Domain 1: Detection¶
Detection covers how to design, implement, monitor, alert, log, analyze, and troubleshoot security visibility across AWS accounts, workloads, and organizations.
This domain focuses on building the visibility layer required to identify security events, investigate suspicious activity, and support incident response.
What You Need to Know¶
For the AWS Certified Security Specialty exam, you should understand how to:
- Design monitoring and alerting solutions for AWS accounts and organizations
- Configure service and workload logging
- Aggregate security events across accounts and Regions
- Use AWS-native security services to detect anomalous behavior
- Build dashboards, metrics, and alerts
- Analyze logs with AWS services
- Troubleshoot missing, incomplete, or misconfigured logs
Topics in This Domain¶
Monitoring and Alerting¶
Design and implement metrics, alarms, dashboards, health checks, anomaly detection, and security alerts.
Focus areas:
- Amazon CloudWatch metrics and alarms
- AWS Health events
- EventBridge rules
- Security Hub findings
- GuardDuty alerts
- Macie findings
- Centralized alerting patterns
Logging and Observability¶
Design and implement logging strategies for AWS services, applications, workloads, and network activity.
Focus areas:
- AWS CloudTrail
- CloudTrail organization trails
- CloudTrail Lake
- CloudWatch Logs
- VPC Flow Logs
- Transit Gateway Flow Logs
- Route 53 Resolver query logs
- S3 server access logs and CloudTrail data events
- Centralized log storage
Security Analytics¶
Analyze, normalize, correlate, and investigate security events using AWS services.
Focus areas:
- Amazon Athena
- Amazon OpenSearch Service
- Amazon Security Lake
- AWS Security Hub
- Amazon Detective
- CloudWatch Logs Insights
- Amazon Managed Grafana
Detection Automation¶
Automate security detection, assessment, investigation, and response workflows.
Focus areas:
- EventBridge
- AWS Lambda
- AWS Systems Manager
- AWS Config rules
- AWS Config conformance packs
- Security Hub automation rules
- Step Functions
- Automated enrichment and notification patterns
Troubleshooting¶
Troubleshoot security monitoring, logging, and alerting solutions.
Focus areas:
- Missing CloudTrail events
- Missing CloudWatch logs
- Incorrect IAM permissions
- Misconfigured log destinations
- Broken subscription filters
- Incomplete organization logging
- Region-specific logging gaps
- Service-linked role issues
Core AWS Services¶
You should be comfortable with the following services for this domain:
- Amazon GuardDuty
- AWS Security Hub
- Amazon Security Lake
- Amazon Macie
- AWS CloudTrail
- AWS CloudTrail Lake
- Amazon CloudWatch
- AWS Config
- Amazon Detective
- Amazon Athena
- Amazon OpenSearch Service
- Amazon Managed Grafana
- Amazon VPC Flow Logs
Exam Tips¶
- CloudTrail records API activity. It does not replace workload logs.

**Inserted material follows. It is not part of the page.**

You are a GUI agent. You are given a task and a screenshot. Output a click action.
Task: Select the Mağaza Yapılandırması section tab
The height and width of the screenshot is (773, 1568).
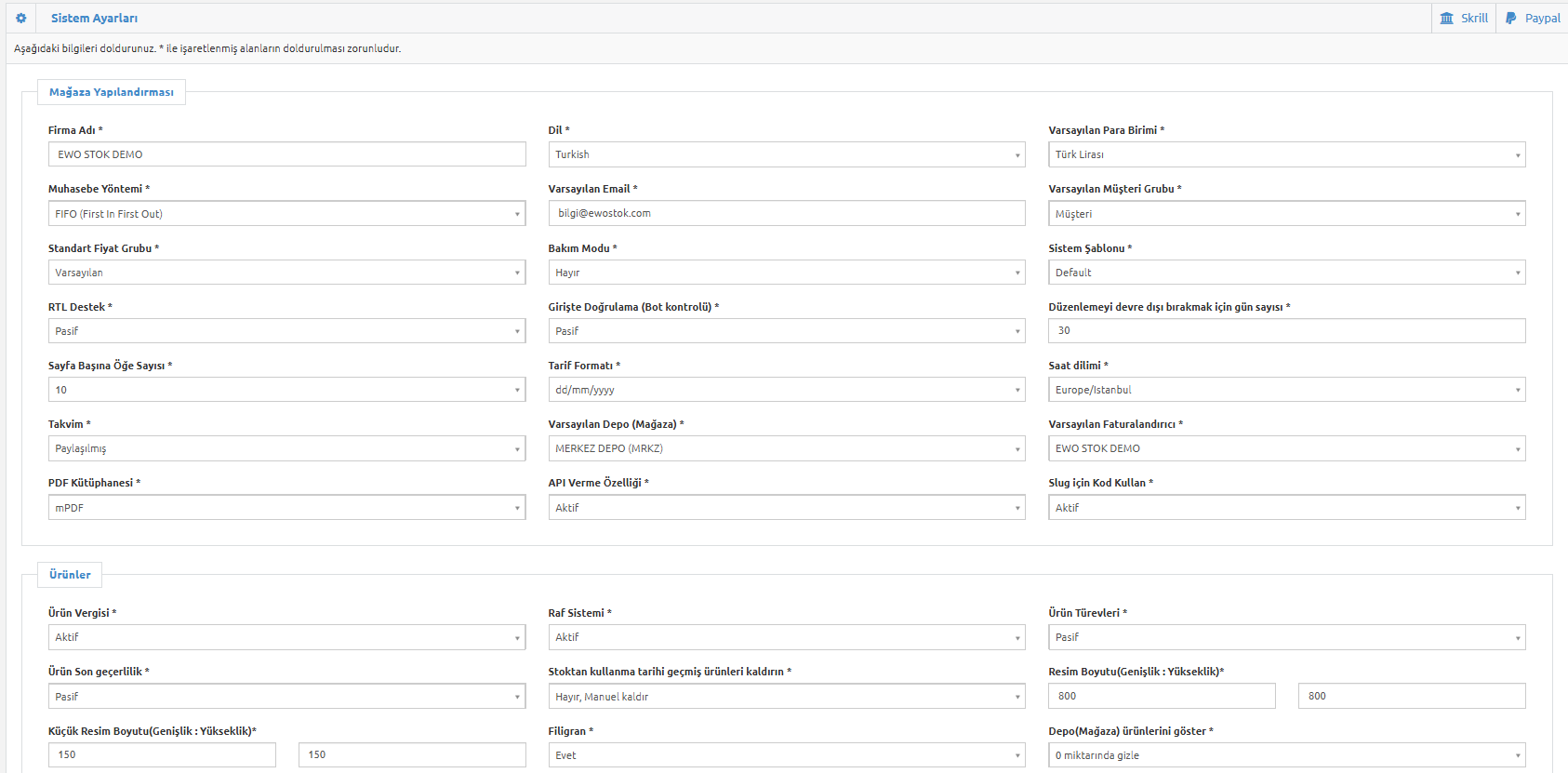(112, 92)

- CloudTrail management events and data events are different.
- Organization trails help centralize logging across AWS accounts.
- GuardDuty detects threats but does not automatically block them.
- Security Hub aggregates findings and checks, but it is not a log analytics tool.
- Security Lake stores security data in OCSF format for analytics.
- Macie is focused on sensitive data discovery, especially in Amazon S3.
- VPC Flow Logs show network metadata, not packet payloads.
- Athena is commonly used to query logs stored in S3.
- Detective helps investigate relationships and activity after a finding.
Suggested Study Order¶
- Start with Monitoring and Alerting.
- Study Logging and Observability.
- Review Security Analytics.
- Learn Detection Automation patterns.
- Finish with Troubleshooting scenarios.